ASSIGNED TASK ->
Note each line in the data holding the string "agent" and report it.
Start of DATASET EXTRACT
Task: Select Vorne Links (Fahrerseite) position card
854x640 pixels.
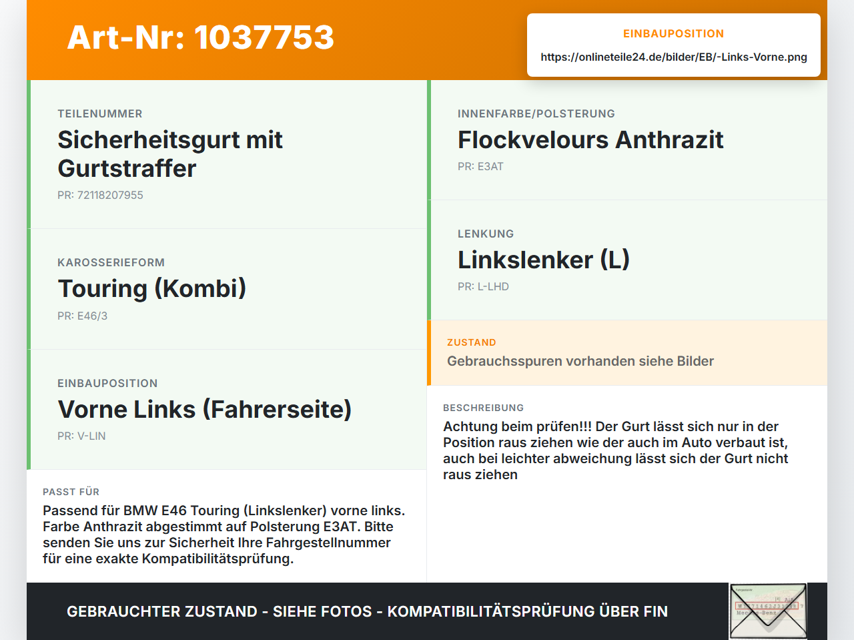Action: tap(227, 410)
End of DATASET EXTRACT
Start of DATASET EXTRACT
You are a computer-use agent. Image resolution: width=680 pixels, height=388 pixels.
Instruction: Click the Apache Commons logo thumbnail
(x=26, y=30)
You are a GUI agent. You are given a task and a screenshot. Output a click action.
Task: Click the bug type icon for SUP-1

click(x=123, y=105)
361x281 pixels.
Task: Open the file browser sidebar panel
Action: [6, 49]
End of DATASET EXTRACT
Start of DATASET EXTRACT
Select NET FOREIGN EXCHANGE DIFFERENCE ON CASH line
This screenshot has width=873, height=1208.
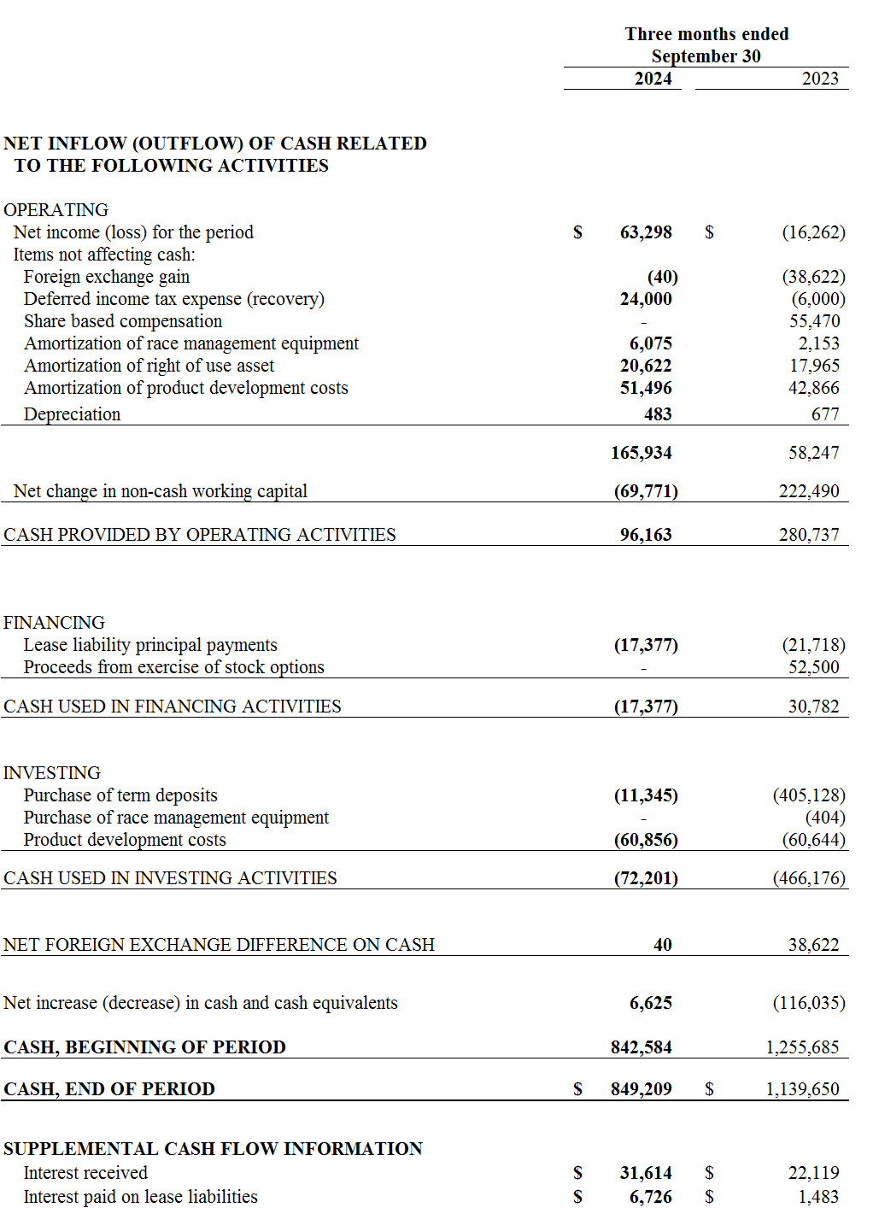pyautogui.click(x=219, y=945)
End of DATASET EXTRACT
RESPONSE FOR THIS EXERCISE ->
You are a computer-use agent. Image resolution: width=680 pixels, height=388 pixels.
You are a GUI agent. You are given a task and a screenshot. Output a click action.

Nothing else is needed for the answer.